*Objective*
Output every line of the entries below as a Markdown table with two columns, Row and Line, numbering the rows in order and skipping blank lines. Leave the pictures out of the table.

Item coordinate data
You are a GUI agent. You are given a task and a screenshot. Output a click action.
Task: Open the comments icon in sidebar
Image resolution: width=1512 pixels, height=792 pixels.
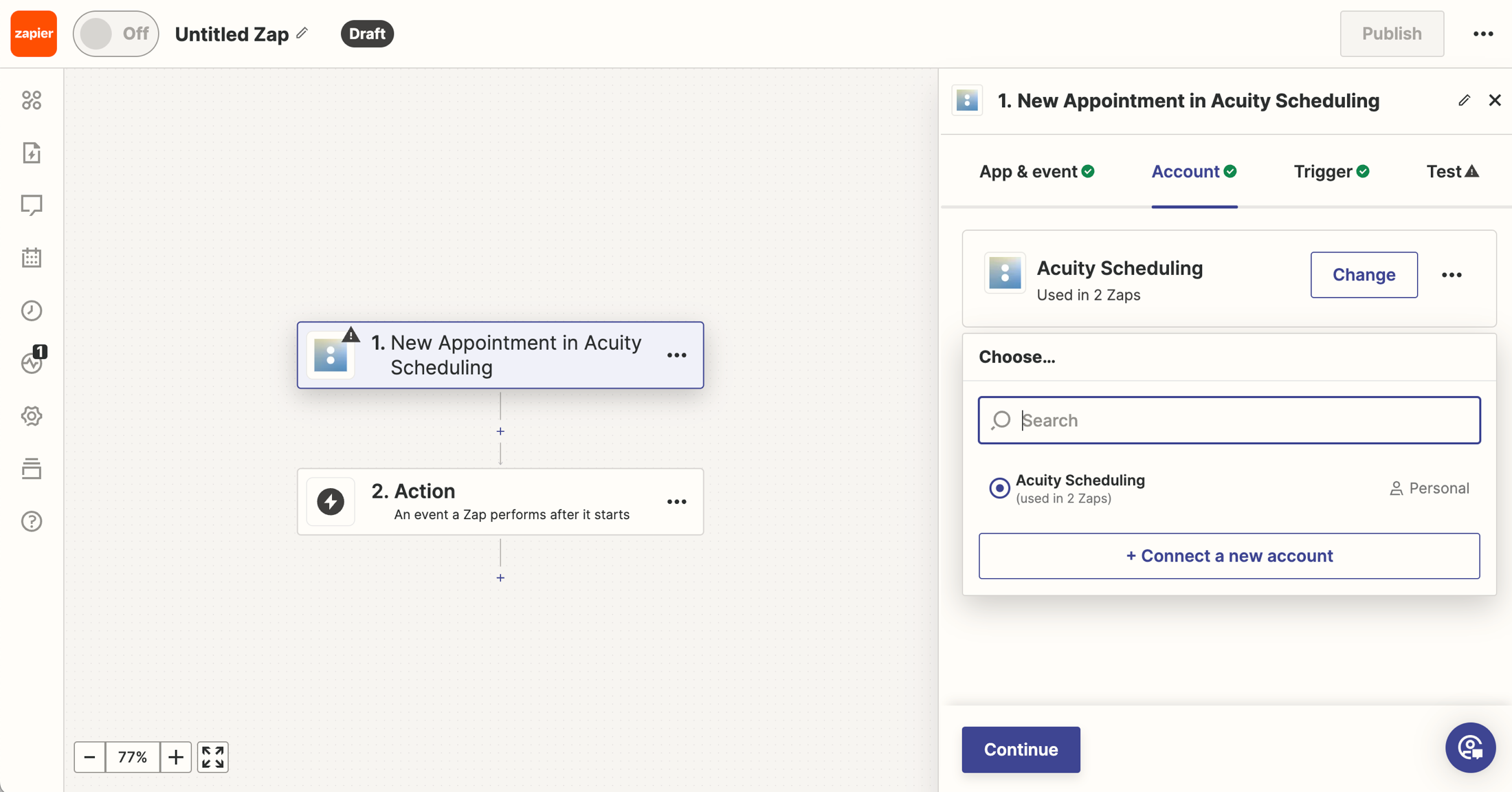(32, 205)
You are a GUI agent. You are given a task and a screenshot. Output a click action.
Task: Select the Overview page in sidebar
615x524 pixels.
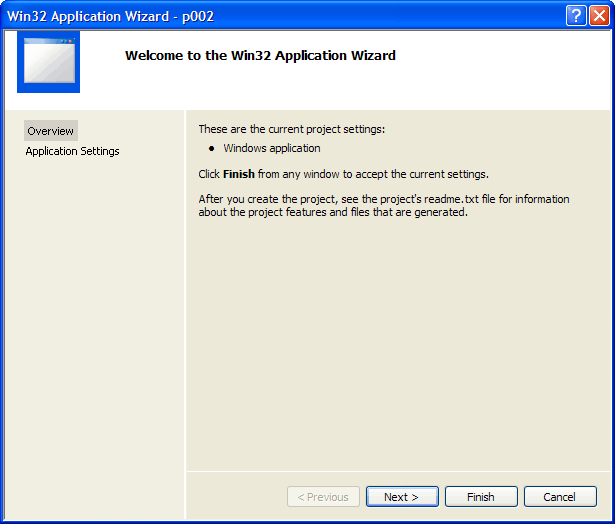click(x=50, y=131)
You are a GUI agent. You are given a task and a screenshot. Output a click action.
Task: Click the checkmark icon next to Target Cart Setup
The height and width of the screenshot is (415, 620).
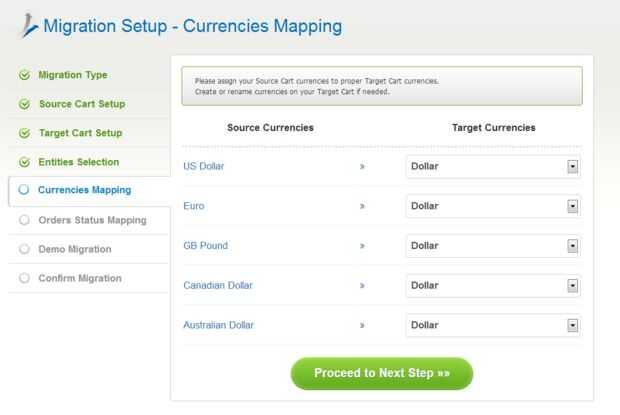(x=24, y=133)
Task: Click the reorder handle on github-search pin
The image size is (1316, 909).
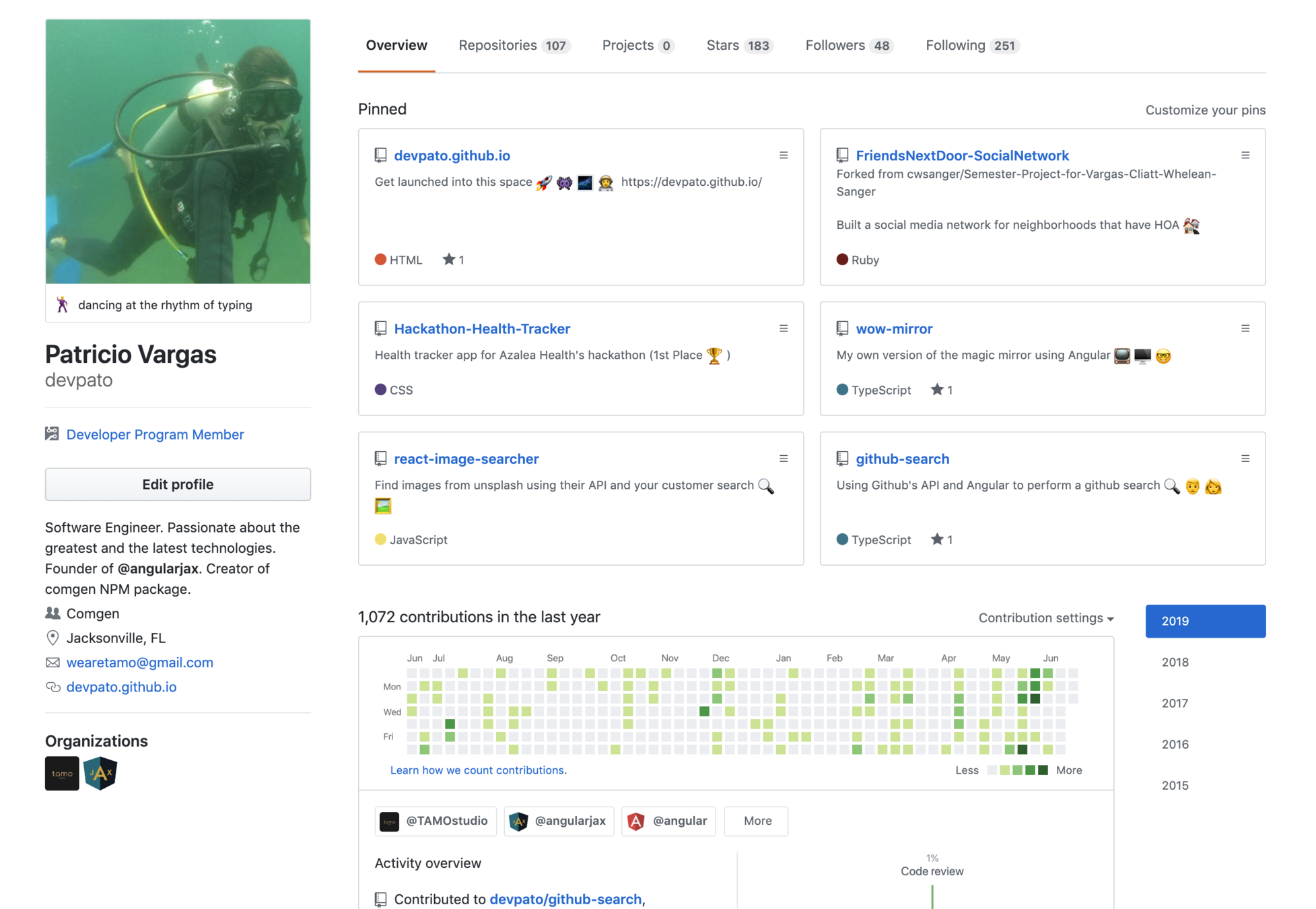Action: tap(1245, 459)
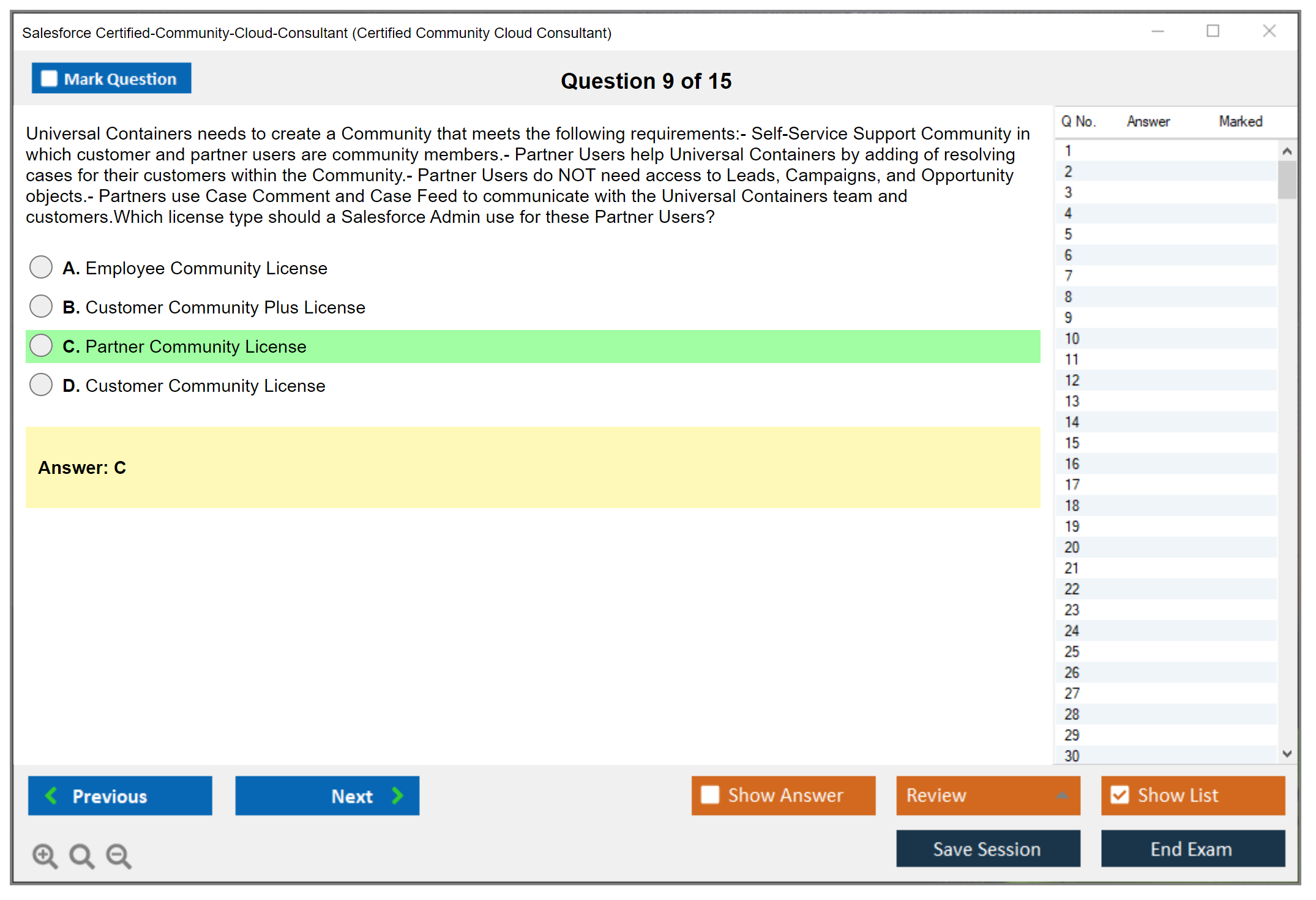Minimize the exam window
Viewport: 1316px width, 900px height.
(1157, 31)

*Task output*
| Row | Line |
|---|---|
| 1 | You are a GUI agent. You are given a task and a screenshot. Output a click action. |
| 2 | Task: Open the comments icon in sidebar |
| 3 | Image resolution: width=1512 pixels, height=792 pixels. |
| 4 | (32, 205) |
| 5 | You are a GUI agent. You are given a task and a screenshot. Output a click action. |
| 6 | Task: Select the Overview page in sidebar |
| 7 | 615x524 pixels. |
| 8 | click(x=50, y=131) |
| 9 | You are a GUI agent. You are given a task and a screenshot. Output a click action. |
| 10 | Task: Click the checkmark icon next to Target Cart Setup |
| 11 | The height and width of the screenshot is (415, 620). |
| 12 | (x=24, y=133) |
| 13 | Task: Click the reorder handle on github-search pin |
| 14 | The image size is (1316, 909). |
| 15 | Action: tap(1245, 459) |
| 16 | Minimize the exam window |
| 17 | Viewport: 1316px width, 900px height. |
| 18 | (1157, 31) |